BEGIN SUPPLIED DATA

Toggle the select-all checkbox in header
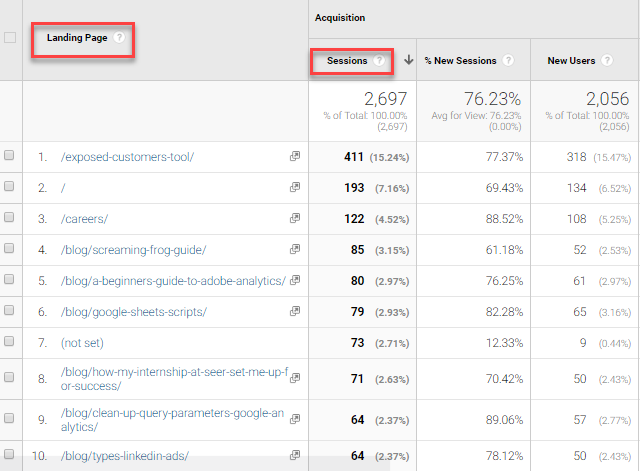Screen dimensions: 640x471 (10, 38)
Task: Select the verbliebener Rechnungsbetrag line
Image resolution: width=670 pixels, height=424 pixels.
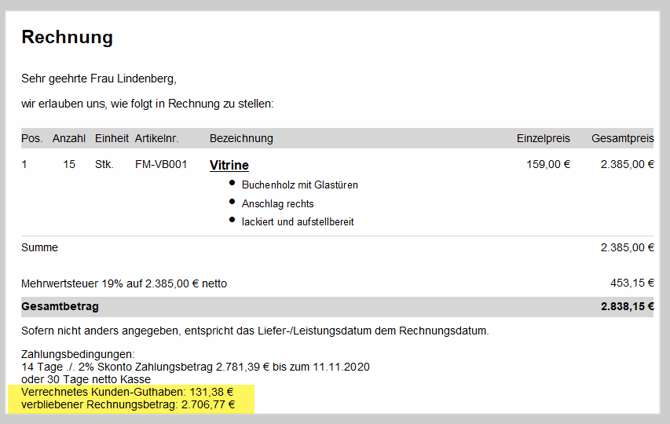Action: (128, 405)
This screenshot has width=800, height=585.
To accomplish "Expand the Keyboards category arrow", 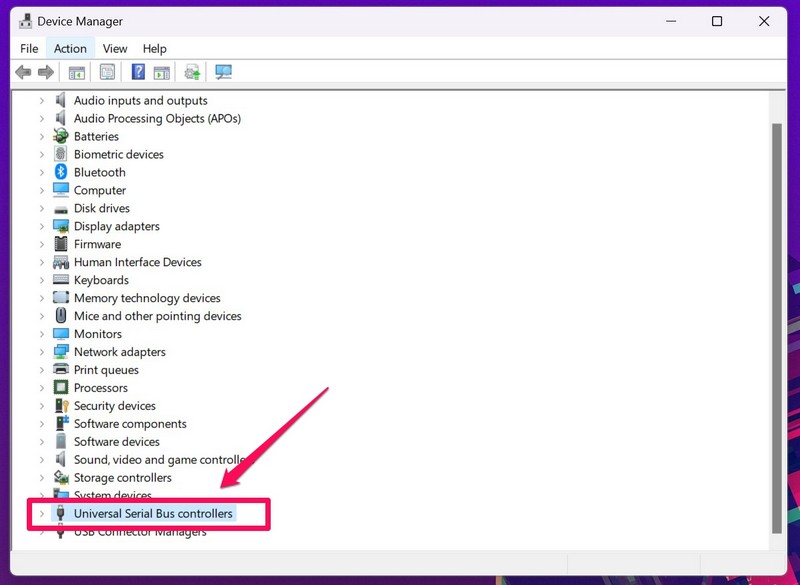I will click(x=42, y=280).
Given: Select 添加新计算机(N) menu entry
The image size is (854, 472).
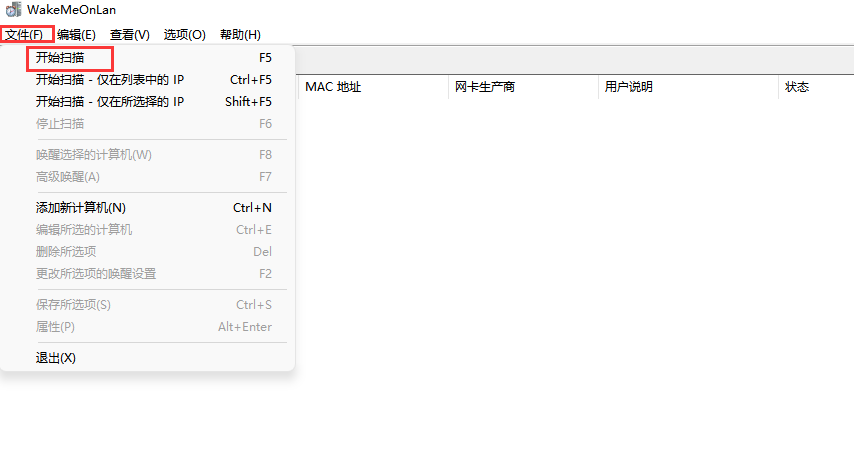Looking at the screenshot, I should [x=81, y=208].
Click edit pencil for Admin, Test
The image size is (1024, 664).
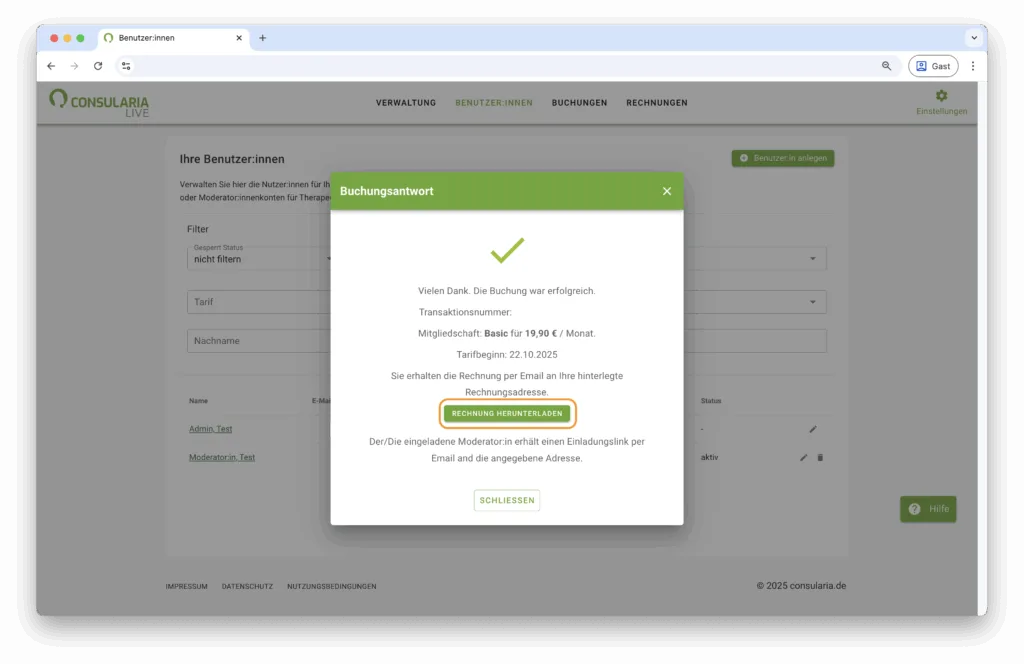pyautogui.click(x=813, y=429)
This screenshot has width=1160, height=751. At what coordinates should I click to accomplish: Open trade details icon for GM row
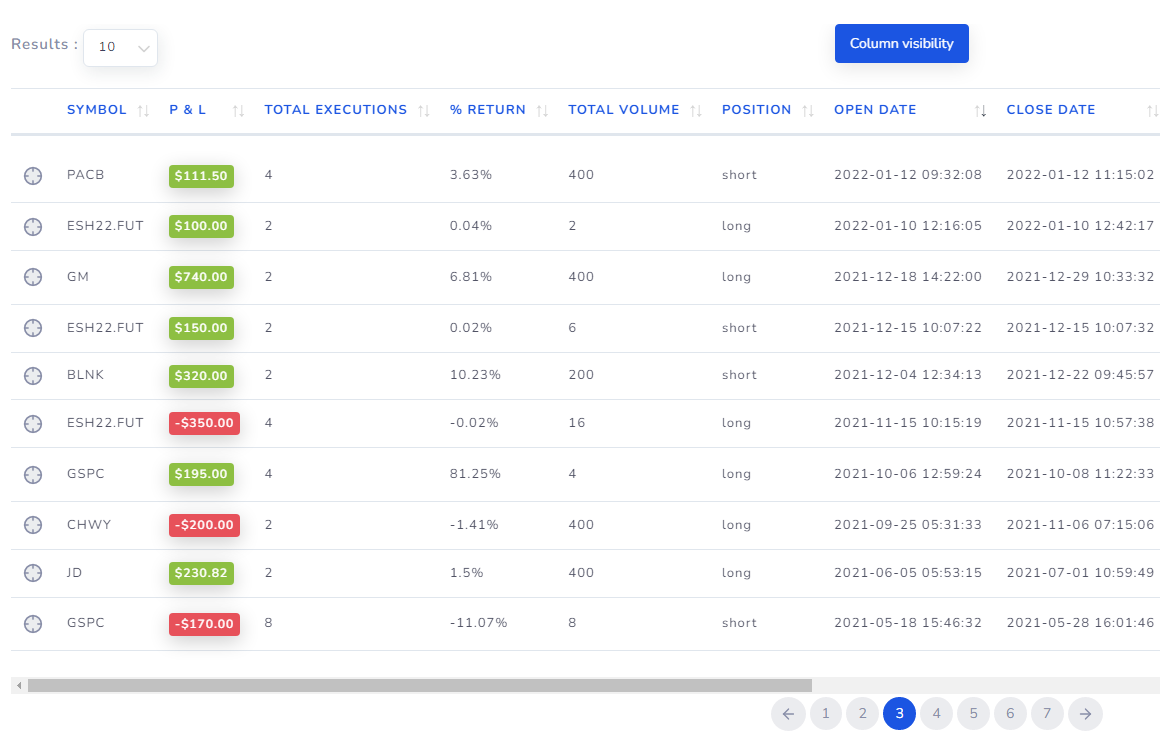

END SUPPLIED DATA

▶ [WORK ITEM]: From the line that contains "The image size is (854, 472)." to the end of the material above, output every line exactly, both ends included, but leave out any pictures.

▶ [RESPONSE BOX]:
The image size is (854, 472).
Looking at the screenshot, I should [x=81, y=208].
Click edit pencil for Admin, Test
The image size is (1024, 664).
pyautogui.click(x=813, y=429)
This screenshot has width=1160, height=751. At what coordinates should I click to accomplish: Open trade details icon for GM row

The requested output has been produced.